▶ **HOW TO COMPLETE THIS TASK**: Take the line containing "Screen dimensions: 1536x738" as the first and the last line of the records below as the end, and please set down only what lies between them exactly, both ends included.

[ENTRIES SHOWN Boundary: Start]

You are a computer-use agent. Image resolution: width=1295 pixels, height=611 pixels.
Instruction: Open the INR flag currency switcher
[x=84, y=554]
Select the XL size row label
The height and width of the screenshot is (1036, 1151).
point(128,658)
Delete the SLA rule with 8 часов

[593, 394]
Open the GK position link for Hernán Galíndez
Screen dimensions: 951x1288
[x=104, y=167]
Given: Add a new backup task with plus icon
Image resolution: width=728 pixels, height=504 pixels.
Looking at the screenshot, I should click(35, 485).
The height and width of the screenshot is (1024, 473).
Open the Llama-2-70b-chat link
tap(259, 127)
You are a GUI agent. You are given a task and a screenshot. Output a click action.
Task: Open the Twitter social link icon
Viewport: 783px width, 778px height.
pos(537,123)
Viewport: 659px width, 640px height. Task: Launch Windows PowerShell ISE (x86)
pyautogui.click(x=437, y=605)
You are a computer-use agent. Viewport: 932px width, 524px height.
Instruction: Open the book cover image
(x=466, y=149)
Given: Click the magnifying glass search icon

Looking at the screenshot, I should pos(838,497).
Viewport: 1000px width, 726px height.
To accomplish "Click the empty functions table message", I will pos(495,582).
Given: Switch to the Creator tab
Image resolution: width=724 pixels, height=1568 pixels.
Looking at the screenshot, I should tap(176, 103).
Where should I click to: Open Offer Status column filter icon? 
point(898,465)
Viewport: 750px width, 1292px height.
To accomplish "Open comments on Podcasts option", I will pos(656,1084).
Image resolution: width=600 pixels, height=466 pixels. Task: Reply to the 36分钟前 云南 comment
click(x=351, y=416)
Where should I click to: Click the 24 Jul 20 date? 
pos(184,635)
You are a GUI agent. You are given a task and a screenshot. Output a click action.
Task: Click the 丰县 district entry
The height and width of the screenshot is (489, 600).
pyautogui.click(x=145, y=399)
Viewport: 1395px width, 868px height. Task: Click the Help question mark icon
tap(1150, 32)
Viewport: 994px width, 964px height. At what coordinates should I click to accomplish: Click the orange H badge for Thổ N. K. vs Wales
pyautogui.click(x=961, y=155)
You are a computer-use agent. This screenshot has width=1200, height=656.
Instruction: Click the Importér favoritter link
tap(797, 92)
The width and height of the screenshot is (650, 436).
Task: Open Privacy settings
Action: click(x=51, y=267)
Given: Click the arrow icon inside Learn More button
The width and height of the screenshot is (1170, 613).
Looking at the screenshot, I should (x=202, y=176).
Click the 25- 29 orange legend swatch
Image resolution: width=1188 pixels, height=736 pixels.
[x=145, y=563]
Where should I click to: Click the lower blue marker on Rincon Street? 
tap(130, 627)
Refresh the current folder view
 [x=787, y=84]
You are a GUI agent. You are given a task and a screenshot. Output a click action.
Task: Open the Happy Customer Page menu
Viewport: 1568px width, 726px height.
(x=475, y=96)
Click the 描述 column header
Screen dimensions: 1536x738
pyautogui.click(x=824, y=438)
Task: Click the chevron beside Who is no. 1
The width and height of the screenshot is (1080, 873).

[ENTRIES SHOWN Boundary: End]

▶ **TASK ANSWER**:
Screen dimensions: 1536x738
pyautogui.click(x=824, y=438)
Task: Click the chevron beside Who is no. 1
The width and height of the screenshot is (1080, 873).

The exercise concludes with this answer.